◆ Aim of the task:
Update the science fiction essay between "It’s clearly a" and "religiose and anti-scientific.", inclusive, so that "allegory" reads "parable".

--- START Provided passage ---

Why Does Science Fiction Invent So Many Foreign Gods?

Why Does Science Fiction Invent So Many Foreign Gods? July 2, 2013

The defining moment for my interest in science fiction came when I was in seventh grade and found a copy of David Pringle’s Ultimate Guide to Science Fiction on a bookshelf at a Mr. Paperback store near my grandparents’ home in Maine. I had already long loved the speculative genre, but Pringle’s book — which gave capsule summary reviews of over 3,000 novels, collections, and anthologies — proved an almost inexhaustible resource in my hunt for new titles to explore. I carried it with me to book stores, and though I’m generally meticulously careful with my books, I tore through it and marked it up so much that it is barely intact today.

In my exhaustive reading of the text, I began to notice what seemed at the time a curious pattern: Pringle’s subtle but evident inclination against religious belief. For instance, he gave 3 out of 4 stars to C.S. Lewis’s Out of the Silent Planet, but concluded his review by saying:

It’s clearly a religious allegory, but it’s nevertheless hauntingly effective as SF. Unfortunately, the novels which follow become steadily more fantastic, religiose and anti-scientific.

--- END Provided passage ---
--- START Listed entries ---

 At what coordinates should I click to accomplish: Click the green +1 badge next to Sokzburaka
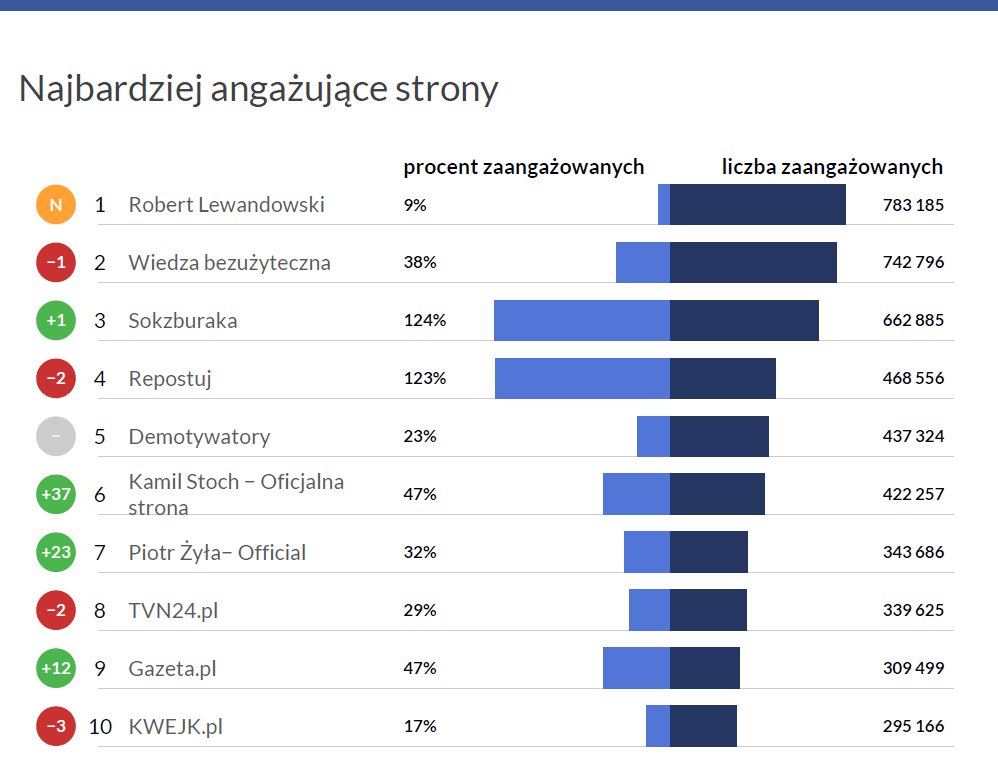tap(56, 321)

--- END Listed entries ---
--- START Listed entries ---

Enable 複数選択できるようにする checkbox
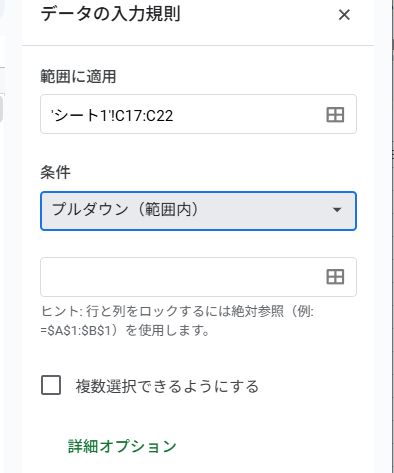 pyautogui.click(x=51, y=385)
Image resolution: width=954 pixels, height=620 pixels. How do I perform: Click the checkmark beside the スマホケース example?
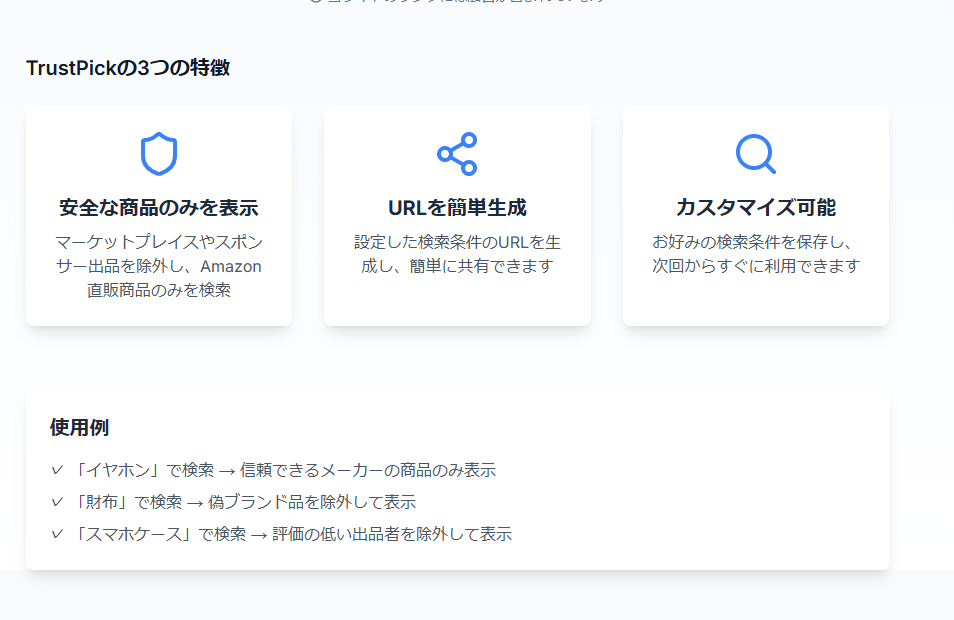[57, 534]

--- END Listed entries ---

◆ Solution:
It’s clearly a religious parable, but it’s nevertheless hauntingly effective as SF. Unfortunately, the novels which follow become steadily more fantastic, religiose and anti-scientific.